Super Saiyan Goku 2 wyjaśnia lukę w fabule Daima
Prawdziwa siła Tamagami
Wprowadzenie smoczych kul do świata demonów dodało intrygujący zwrot akcji do ogólnej narracji serii. Zamiast rozproszenia w różnych światach demonów, te mistyczne kule były strzeżone przez trio potężnych wojowników stworzonych przez Nevę, tego samego Nameczanina, który stworzył smocze kule. Aby mieć możliwość wypowiedzenia życzenia, trzeba pokonać tych strażników — wyzwanie, którego podobno nigdy wcześniej nie udało się osiągnąć, nawet najpotężniejszym władcom świata demonów.

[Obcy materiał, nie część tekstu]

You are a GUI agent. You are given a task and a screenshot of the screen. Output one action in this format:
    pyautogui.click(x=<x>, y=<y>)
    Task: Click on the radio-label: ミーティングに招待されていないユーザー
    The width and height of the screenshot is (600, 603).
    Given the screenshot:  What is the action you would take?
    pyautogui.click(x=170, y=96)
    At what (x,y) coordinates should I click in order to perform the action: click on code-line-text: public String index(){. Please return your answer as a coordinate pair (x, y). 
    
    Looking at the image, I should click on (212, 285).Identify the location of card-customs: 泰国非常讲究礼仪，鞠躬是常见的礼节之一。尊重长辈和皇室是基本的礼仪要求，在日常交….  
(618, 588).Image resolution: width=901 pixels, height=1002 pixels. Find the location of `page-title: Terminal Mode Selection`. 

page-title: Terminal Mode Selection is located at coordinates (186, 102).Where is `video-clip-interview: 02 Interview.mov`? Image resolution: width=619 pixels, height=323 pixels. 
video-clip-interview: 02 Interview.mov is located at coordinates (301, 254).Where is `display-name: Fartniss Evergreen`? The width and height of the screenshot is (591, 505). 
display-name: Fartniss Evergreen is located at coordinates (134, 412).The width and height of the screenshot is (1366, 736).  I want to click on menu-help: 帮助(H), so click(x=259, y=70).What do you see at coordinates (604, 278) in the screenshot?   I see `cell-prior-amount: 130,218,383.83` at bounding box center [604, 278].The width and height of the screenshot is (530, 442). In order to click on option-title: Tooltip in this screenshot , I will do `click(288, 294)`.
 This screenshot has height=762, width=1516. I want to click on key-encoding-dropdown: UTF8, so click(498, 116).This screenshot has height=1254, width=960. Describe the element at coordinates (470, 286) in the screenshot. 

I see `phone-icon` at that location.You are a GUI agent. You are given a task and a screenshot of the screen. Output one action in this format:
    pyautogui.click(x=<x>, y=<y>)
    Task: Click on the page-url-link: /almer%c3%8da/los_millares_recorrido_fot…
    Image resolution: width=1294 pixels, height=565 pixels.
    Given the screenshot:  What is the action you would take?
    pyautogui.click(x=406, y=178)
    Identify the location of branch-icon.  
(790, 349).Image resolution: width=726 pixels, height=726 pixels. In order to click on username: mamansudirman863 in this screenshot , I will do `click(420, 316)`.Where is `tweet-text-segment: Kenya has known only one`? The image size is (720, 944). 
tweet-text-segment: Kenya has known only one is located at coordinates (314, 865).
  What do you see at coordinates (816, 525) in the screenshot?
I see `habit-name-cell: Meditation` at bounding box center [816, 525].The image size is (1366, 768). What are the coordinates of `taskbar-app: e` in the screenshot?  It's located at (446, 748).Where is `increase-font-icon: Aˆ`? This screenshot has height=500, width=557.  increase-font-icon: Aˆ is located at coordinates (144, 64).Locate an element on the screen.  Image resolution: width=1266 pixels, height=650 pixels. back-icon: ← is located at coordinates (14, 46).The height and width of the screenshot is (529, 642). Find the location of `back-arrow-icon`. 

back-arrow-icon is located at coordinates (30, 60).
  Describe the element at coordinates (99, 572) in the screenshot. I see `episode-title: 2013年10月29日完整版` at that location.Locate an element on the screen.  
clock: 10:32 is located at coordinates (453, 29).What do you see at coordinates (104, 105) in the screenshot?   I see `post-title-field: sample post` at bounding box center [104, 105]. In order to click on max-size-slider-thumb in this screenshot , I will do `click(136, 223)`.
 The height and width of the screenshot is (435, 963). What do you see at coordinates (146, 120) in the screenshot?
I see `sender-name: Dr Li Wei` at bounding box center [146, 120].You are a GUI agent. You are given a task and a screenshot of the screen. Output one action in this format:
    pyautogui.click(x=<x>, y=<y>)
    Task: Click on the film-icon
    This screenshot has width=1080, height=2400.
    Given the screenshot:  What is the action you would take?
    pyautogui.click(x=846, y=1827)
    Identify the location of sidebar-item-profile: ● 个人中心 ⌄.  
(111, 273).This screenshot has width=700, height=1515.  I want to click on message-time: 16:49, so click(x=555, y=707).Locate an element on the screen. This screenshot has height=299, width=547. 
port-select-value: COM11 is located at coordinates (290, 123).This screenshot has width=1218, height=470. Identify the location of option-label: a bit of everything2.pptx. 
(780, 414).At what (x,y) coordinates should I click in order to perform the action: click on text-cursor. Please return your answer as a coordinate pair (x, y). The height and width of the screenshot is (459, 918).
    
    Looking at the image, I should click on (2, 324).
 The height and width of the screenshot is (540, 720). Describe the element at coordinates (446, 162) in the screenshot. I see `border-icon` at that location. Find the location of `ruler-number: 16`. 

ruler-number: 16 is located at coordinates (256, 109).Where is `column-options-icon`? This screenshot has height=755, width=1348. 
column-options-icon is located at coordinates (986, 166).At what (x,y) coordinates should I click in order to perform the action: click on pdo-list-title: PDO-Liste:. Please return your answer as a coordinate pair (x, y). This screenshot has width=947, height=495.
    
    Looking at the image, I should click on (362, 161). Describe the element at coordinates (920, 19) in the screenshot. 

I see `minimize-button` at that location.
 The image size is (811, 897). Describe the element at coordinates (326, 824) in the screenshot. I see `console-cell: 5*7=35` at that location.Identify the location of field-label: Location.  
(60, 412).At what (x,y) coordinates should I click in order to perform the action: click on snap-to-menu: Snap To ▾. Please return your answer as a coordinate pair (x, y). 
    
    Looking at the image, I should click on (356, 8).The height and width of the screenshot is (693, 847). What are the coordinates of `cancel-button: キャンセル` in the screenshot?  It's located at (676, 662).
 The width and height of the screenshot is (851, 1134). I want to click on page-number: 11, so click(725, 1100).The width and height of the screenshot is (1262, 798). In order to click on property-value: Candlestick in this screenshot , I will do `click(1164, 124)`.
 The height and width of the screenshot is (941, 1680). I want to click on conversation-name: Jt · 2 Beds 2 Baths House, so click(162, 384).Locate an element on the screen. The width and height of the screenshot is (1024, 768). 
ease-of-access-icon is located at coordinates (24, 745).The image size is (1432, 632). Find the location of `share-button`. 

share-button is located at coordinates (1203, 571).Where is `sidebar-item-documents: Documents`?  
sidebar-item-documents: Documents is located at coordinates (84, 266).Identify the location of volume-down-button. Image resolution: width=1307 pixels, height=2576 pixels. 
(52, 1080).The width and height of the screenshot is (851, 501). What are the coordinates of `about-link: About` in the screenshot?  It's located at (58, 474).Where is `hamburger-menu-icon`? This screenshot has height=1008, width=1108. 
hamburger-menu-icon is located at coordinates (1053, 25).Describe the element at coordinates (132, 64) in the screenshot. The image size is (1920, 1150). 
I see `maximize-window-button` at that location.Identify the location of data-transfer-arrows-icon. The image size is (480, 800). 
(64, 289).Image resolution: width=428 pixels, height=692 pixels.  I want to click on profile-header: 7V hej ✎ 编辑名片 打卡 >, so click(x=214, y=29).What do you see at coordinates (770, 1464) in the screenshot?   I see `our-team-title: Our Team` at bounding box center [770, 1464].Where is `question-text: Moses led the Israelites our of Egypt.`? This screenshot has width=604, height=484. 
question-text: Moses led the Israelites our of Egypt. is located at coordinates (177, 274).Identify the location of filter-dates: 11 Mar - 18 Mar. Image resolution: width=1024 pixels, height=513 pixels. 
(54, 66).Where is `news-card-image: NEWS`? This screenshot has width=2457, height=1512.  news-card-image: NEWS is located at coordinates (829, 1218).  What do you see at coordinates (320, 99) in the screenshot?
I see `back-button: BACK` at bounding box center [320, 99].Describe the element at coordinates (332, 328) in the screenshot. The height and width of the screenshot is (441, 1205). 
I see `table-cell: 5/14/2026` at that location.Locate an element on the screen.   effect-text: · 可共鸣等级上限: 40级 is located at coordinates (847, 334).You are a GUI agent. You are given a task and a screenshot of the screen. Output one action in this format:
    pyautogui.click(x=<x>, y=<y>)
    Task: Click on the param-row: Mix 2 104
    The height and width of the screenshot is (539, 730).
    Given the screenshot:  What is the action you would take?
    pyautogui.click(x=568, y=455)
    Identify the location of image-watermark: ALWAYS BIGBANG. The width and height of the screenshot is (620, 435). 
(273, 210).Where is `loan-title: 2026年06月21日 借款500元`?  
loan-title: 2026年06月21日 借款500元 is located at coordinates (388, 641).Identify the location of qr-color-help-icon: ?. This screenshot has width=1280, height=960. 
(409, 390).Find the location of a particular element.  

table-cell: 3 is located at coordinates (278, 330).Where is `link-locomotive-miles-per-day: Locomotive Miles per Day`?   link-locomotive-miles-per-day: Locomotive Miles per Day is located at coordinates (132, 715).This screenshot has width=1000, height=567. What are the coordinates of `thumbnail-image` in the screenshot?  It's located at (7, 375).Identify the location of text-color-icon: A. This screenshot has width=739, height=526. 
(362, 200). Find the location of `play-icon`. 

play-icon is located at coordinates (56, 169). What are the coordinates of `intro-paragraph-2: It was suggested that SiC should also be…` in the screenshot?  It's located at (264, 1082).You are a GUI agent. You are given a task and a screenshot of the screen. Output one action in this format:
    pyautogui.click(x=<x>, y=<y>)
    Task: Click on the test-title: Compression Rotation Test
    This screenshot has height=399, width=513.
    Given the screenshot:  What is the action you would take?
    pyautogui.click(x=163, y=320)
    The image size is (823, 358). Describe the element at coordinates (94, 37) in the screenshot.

Ta przesłanka znacznie podniosła postrzeganą siłę Tamagami. Dabura, były monarcha królestwa demonów, jest znany jako porównywalny do Cella w sadze Buu, jednak nigdy nie udało mu się zdobyć smoczych kul. Chociaż moc Dabury została wzmocniona magią Babidiego, wydaje się nieprawdopodobne, aby Goku mógł pokonać Tamagami, używając tylko swojej podstawowej formy Super Saiyan, skoro Dabura nie potrafił tego zrobić. Przejście Goku do Super Saiyan 2 podczas konfrontacji wyjaśnia tę rozbieżność i wyjaśnia, dlaczego Dabura nie był w stanie zebrać smoczych kul.
W miarę rozwoju Dragon Ball Daima fani z niecierpliwością oczekują przyszłych eksploracji transformacji i wzmocnień w serii. Super Saiyan 2, często niedoceniana forma ceniona przez fanów, zbyt szybko została przyćmiona w oryginalnej serii. Wielu ma nadzieję, że Goku, a potencjalnie Vegeta, wykorzystają Super Saiyan 2 bardziej widocznie w Dragon Ball Daima , a nawet posuną się dalej, aby stawić czoła nowym, groźnym wrogom czekającym na nich w fabule.